===== Material provided =====

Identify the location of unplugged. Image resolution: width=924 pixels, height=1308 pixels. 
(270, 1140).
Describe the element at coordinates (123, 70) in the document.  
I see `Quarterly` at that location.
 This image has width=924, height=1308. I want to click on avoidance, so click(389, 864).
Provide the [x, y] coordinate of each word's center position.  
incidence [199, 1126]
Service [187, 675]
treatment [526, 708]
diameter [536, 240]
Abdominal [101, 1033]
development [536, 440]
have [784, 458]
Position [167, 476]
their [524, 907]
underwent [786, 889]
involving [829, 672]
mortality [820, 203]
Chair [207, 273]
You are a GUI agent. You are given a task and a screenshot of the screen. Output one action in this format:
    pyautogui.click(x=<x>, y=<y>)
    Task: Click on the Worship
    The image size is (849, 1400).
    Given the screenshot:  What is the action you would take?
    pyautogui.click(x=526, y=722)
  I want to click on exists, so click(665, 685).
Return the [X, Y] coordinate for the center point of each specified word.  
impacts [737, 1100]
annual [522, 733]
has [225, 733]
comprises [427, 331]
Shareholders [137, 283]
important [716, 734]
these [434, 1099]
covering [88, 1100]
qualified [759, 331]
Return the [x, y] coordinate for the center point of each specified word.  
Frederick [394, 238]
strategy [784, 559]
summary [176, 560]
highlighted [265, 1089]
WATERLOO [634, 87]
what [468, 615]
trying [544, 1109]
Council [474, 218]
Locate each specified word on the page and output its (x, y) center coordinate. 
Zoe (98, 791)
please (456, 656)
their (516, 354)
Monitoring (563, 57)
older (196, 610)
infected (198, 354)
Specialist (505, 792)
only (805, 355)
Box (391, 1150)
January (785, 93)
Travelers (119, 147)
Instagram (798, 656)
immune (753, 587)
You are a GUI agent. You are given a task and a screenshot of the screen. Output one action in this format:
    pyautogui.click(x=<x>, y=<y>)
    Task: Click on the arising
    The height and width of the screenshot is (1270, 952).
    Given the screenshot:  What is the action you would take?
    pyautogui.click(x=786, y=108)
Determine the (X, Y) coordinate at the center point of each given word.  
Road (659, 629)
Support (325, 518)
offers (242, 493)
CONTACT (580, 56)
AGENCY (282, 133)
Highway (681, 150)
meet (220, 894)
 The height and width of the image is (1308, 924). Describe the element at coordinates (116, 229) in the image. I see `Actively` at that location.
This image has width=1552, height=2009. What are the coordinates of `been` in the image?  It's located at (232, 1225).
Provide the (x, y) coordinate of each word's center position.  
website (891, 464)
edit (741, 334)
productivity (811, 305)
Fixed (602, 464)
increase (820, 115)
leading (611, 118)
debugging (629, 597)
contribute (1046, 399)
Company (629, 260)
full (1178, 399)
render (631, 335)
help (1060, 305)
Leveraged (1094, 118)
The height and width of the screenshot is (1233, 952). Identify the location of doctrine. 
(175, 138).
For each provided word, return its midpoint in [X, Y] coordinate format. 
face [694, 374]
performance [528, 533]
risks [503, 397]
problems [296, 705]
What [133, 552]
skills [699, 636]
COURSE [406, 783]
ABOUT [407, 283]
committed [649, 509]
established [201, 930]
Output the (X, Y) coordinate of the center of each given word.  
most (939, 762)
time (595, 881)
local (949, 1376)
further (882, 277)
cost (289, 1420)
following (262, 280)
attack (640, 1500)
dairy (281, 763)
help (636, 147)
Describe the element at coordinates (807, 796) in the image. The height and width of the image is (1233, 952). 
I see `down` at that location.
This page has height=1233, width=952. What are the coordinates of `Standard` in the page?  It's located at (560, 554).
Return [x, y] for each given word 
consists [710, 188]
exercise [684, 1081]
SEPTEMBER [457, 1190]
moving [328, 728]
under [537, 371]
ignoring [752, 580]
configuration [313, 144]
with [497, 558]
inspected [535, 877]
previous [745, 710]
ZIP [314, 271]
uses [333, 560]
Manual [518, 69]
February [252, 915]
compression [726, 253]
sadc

=====

Problem: Can you convert the material above into a Markdown table with two columns, No. and Text, putting each line in its own row with its running number and skipping any blank lines?

Exercise answer:
| No. | Text |
|---|---|
| 1 | Identify the location of unplugged. Image resolution: width=924 pixels, height=1308 pixels.  |
| 2 | (270, 1140). |
| 3 | Describe the element at coordinates (123, 70) in the document.   |
| 4 | I see `Quarterly` at that location. |
| 5 |  This image has width=924, height=1308. I want to click on avoidance, so click(389, 864). |
| 6 | Provide the [x, y] coordinate of each word's center position.   |
| 7 | incidence [199, 1126] |
| 8 | Service [187, 675] |
| 9 | treatment [526, 708] |
| 10 | diameter [536, 240] |
| 11 | Abdominal [101, 1033] |
| 12 | development [536, 440] |
| 13 | have [784, 458] |
| 14 | Position [167, 476] |
| 15 | their [524, 907] |
| 16 | underwent [786, 889] |
| 17 | involving [829, 672] |
| 18 | mortality [820, 203] |
| 19 | Chair [207, 273] |
| 20 | You are a GUI agent. You are given a task and a screenshot of the screen. Output one action in this format: |
| 21 |     pyautogui.click(x=<x>, y=<y>) |
| 22 |     Task: Click on the Worship |
| 23 |     The image size is (849, 1400). |
| 24 |     Given the screenshot:  What is the action you would take? |
| 25 |     pyautogui.click(x=526, y=722) |
| 26 |   I want to click on exists, so click(665, 685). |
| 27 | Return the [X, Y] coordinate for the center point of each specified word.   |
| 28 | impacts [737, 1100] |
| 29 | annual [522, 733] |
| 30 | has [225, 733] |
| 31 | comprises [427, 331] |
| 32 | Shareholders [137, 283] |
| 33 | important [716, 734] |
| 34 | these [434, 1099] |
| 35 | covering [88, 1100] |
| 36 | qualified [759, 331] |
| 37 | Return the [x, y] coordinate for the center point of each specified word.   |
| 38 | Frederick [394, 238] |
| 39 | strategy [784, 559] |
| 40 | summary [176, 560] |
| 41 | highlighted [265, 1089] |
| 42 | WATERLOO [634, 87] |
| 43 | what [468, 615] |
| 44 | trying [544, 1109] |
| 45 | Council [474, 218] |
| 46 | Locate each specified word on the page and output its (x, y) center coordinate.  |
| 47 | Zoe (98, 791) |
| 48 | please (456, 656) |
| 49 | their (516, 354) |
| 50 | Monitoring (563, 57) |
| 51 | older (196, 610) |
| 52 | infected (198, 354) |
| 53 | Specialist (505, 792) |
| 54 | only (805, 355) |
| 55 | Box (391, 1150) |
| 56 | January (785, 93) |
| 57 | Travelers (119, 147) |
| 58 | Instagram (798, 656) |
| 59 | immune (753, 587) |
| 60 | You are a GUI agent. You are given a task and a screenshot of the screen. Output one action in this format: |
| 61 |     pyautogui.click(x=<x>, y=<y>) |
| 62 |     Task: Click on the arising |
| 63 |     The height and width of the screenshot is (1270, 952). |
| 64 |     Given the screenshot:  What is the action you would take? |
| 65 |     pyautogui.click(x=786, y=108) |
| 66 | Determine the (X, Y) coordinate at the center point of each given word.   |
| 67 | Road (659, 629) |
| 68 | Support (325, 518) |
| 69 | offers (242, 493) |
| 70 | CONTACT (580, 56) |
| 71 | AGENCY (282, 133) |
| 72 | Highway (681, 150) |
| 73 | meet (220, 894) |
| 74 |  The height and width of the image is (1308, 924). Describe the element at coordinates (116, 229) in the image. I see `Actively` at that location. |
| 75 | This image has width=1552, height=2009. What are the coordinates of `been` in the image?  It's located at (232, 1225). |
| 76 | Provide the (x, y) coordinate of each word's center position.   |
| 77 | website (891, 464) |
| 78 | edit (741, 334) |
| 79 | productivity (811, 305) |
| 80 | Fixed (602, 464) |
| 81 | increase (820, 115) |
| 82 | leading (611, 118) |
| 83 | debugging (629, 597) |
| 84 | contribute (1046, 399) |
| 85 | Company (629, 260) |
| 86 | full (1178, 399) |
| 87 | render (631, 335) |
| 88 | help (1060, 305) |
| 89 | Leveraged (1094, 118) |
| 90 | The height and width of the screenshot is (1233, 952). Identify the location of doctrine.  |
| 91 | (175, 138). |
| 92 | For each provided word, return its midpoint in [X, Y] coordinate format.  |
| 93 | face [694, 374] |
| 94 | performance [528, 533] |
| 95 | risks [503, 397] |
| 96 | problems [296, 705] |
| 97 | What [133, 552] |
| 98 | skills [699, 636] |
| 99 | COURSE [406, 783] |
| 100 | ABOUT [407, 283] |
| 101 | committed [649, 509] |
| 102 | established [201, 930] |
| 103 | Output the (X, Y) coordinate of the center of each given word.   |
| 104 | most (939, 762) |
| 105 | time (595, 881) |
| 106 | local (949, 1376) |
| 107 | further (882, 277) |
| 108 | cost (289, 1420) |
| 109 | following (262, 280) |
| 110 | attack (640, 1500) |
| 111 | dairy (281, 763) |
| 112 | help (636, 147) |
| 113 | Describe the element at coordinates (807, 796) in the image. The height and width of the image is (1233, 952).  |
| 114 | I see `down` at that location. |
| 115 | This page has height=1233, width=952. What are the coordinates of `Standard` in the page?  It's located at (560, 554). |
| 116 | Return [x, y] for each given word  |
| 117 | consists [710, 188] |
| 118 | exercise [684, 1081] |
| 119 | SEPTEMBER [457, 1190] |
| 120 | moving [328, 728] |
| 121 | under [537, 371] |
| 122 | ignoring [752, 580] |
| 123 | configuration [313, 144] |
| 124 | with [497, 558] |
| 125 | inspected [535, 877] |
| 126 | previous [745, 710] |
| 127 | ZIP [314, 271] |
| 128 | uses [333, 560] |
| 129 | Manual [518, 69] |
| 130 | February [252, 915] |
| 131 | compression [726, 253] |
| 132 | sadc |